Sunday, May 22, 2016

Fiction: The Wheel Chair Kid -- Wall

There is a wall that separates us, Michael and I.

It all started at the party. The community gathered at the pool, acting neighborly. Kids slapped the concrete with their wet feet, leaving behind dark footprints disappearing under the hot sun. No barbecue. A stack of pizza boxes from Costco littered table tops next to bottles of Cola. Women perched on the edges of lounge chairs chatting to each other, their swimsuits in various stages of revelation under summer dresses or skimpy cover-ups.

Michael was sitting by the Jacuzzi, his hair wet, feet dangling in the swirling water. I wheeled up to him and opened my mouth to say hi, except a woman had appeared out of nowhere and wrapped her arms around his neck.

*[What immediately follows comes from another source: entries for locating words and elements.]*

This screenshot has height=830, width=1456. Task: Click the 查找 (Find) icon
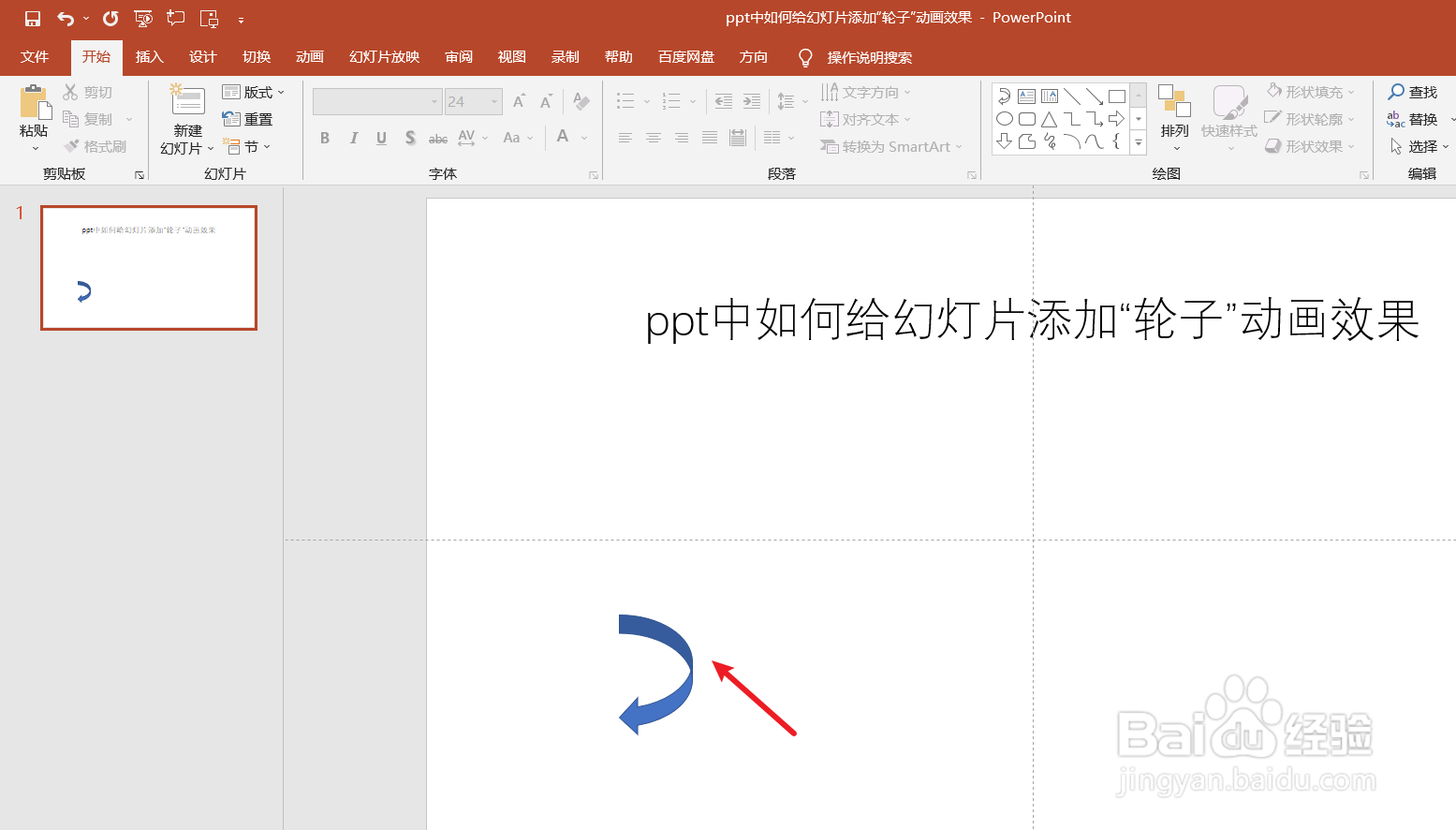pos(1414,91)
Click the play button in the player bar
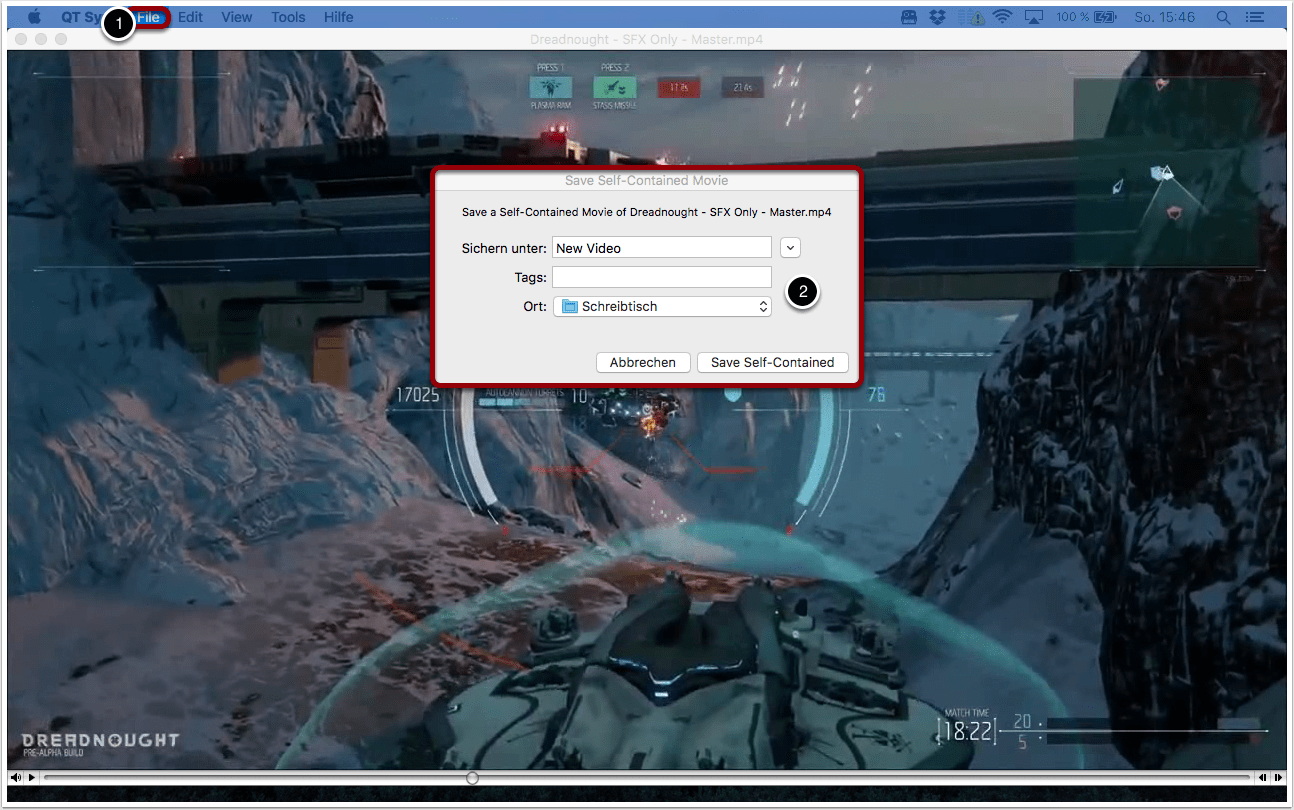Screen dimensions: 1294x810 pyautogui.click(x=32, y=777)
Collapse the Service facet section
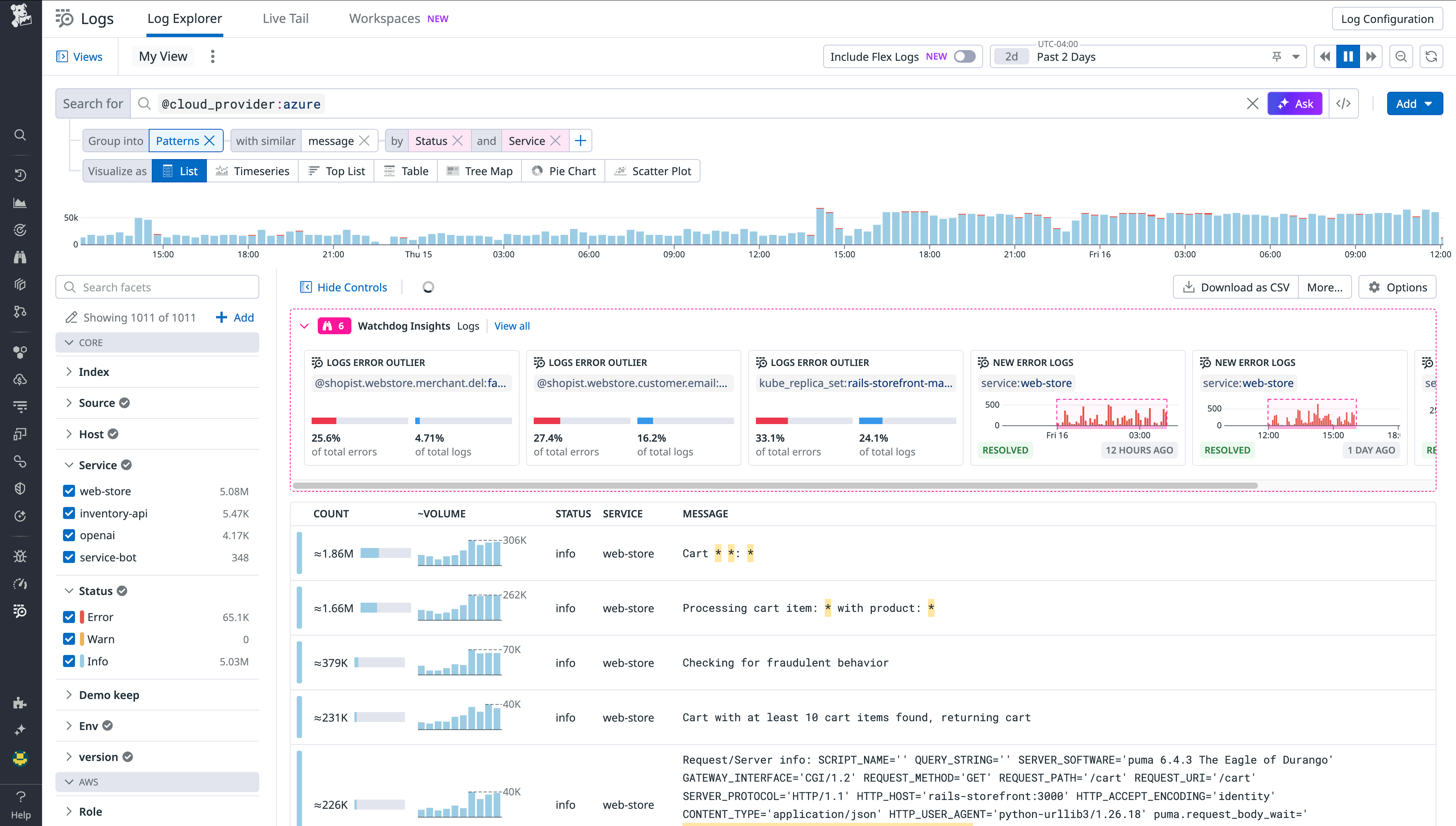Screen dimensions: 1456x826 [68, 465]
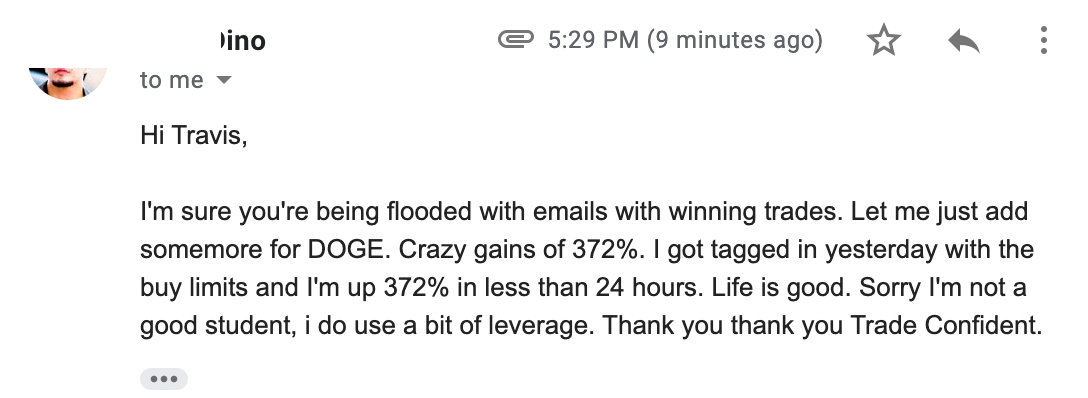This screenshot has width=1088, height=398.
Task: Star this email from Dino
Action: (x=884, y=40)
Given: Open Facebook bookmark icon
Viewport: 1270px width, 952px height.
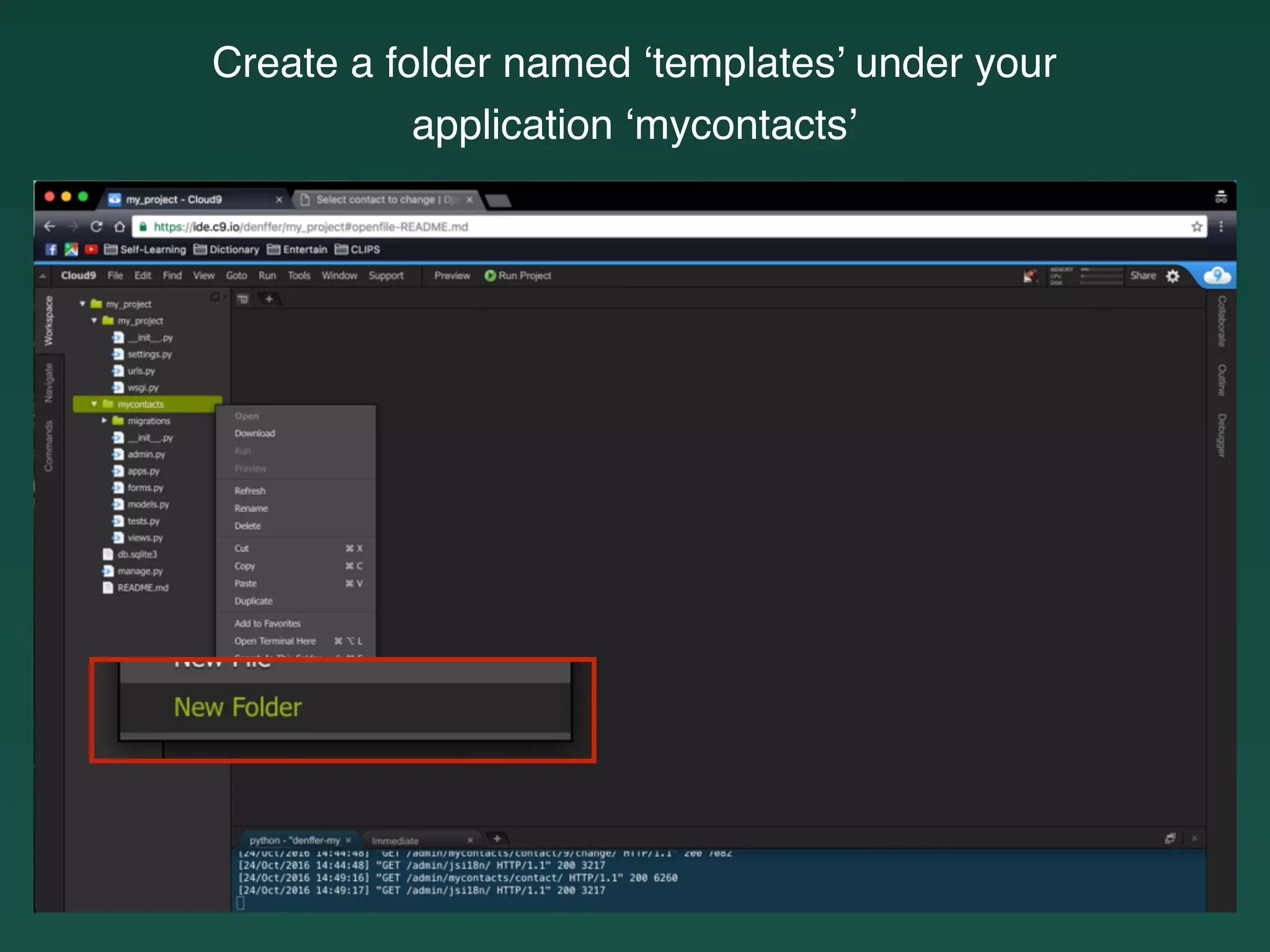Looking at the screenshot, I should click(51, 249).
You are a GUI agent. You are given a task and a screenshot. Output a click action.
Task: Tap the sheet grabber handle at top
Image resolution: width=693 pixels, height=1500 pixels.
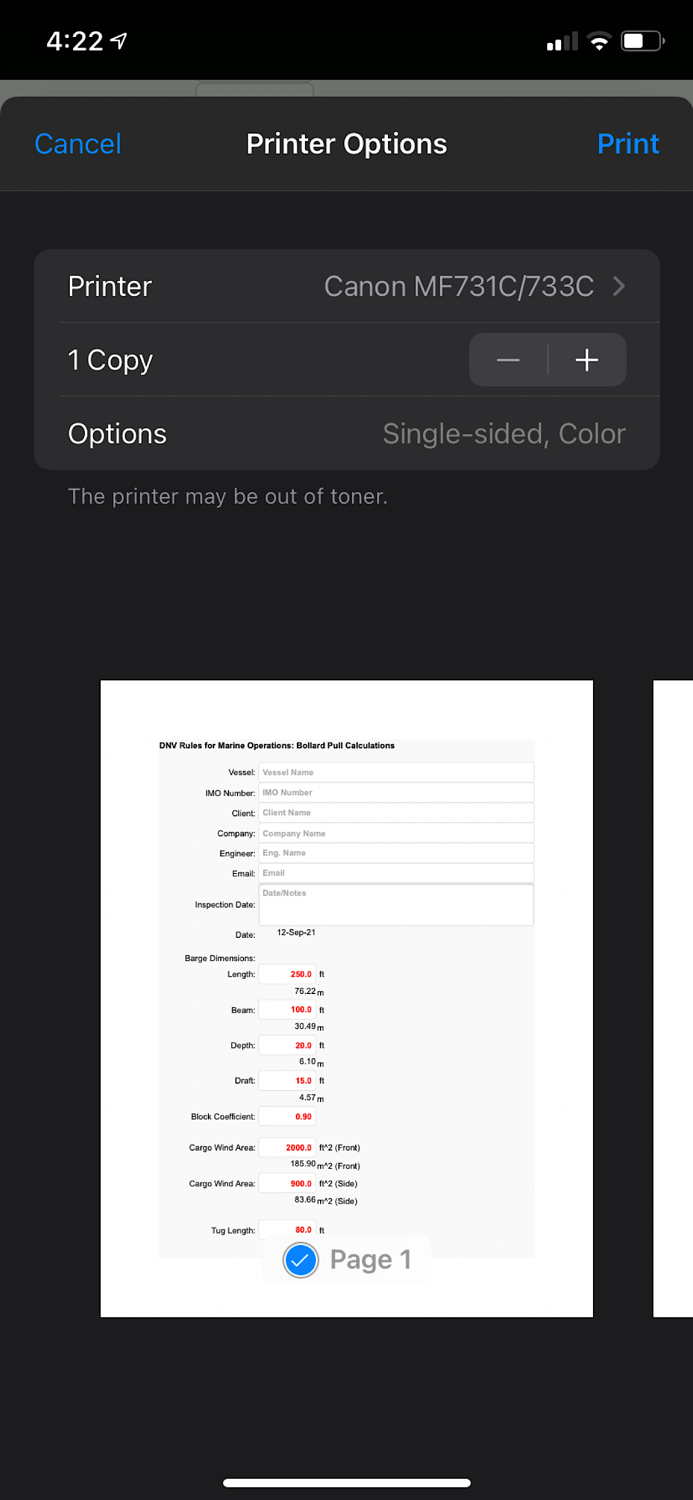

She was young, firm and spotless. Dark hair in perfect streams of curls, breasts squeezed into two perfect half dooms by the spandex of her suit, eyes sparkling blue. Somehow all the splashing from the pool, pizza grease and flowing soda cups never touched her or nary left a mark on her. She pouted before she spoke. "Honey, how long are we going to stay here? The sun is giving me a headache. Let's go get some ice cream at that new store in the plaza..."

She swung her arms so Michael swung with her, the two of them in a sort of dizzying dance. My stomach squeezed itself hard, and I wheeled my chair around.

"Charlotte!" Michael called from behind me. I looked over my shoulders, the woman pressed a palm against the far side of his face--the side leaning towards in his call--and pulled it toward her. She leaned forward so the top of her high breasts came dangerously close to Michael's down turned chin.

I wheeled away.

The sun bore down at me, noisy in its brightness. It always reminded me of the cicadas from when I was little, and how my brother Tom and his buddy Luke used to chase it away with long bamboo sticks. That was summer for me. Bright light, dark shiny leaves sleeked in oil from various insects. Boys running around in ill-fitting shorts. Me looking up and leaning back until the top of my head touched my back. Our arms and legs were always so spindly they didn't look strong enough to carry our bodies until we jumped into the pool--a community mud pond--and swam like our lives depended on it, splashing to cool the burn from running bare feet, 100-meter-dash-style from the changing room to the water's edge. I never felt like I could run then, my legs threatened to buckle with each step I took, yet I always made it, unaware of the bliss that I carried in them.

Michael's steps didn't follow and I was relieved. We are all better off this way. I have a nice bottle waiting under the bed for me. Behind solid white walls. At home.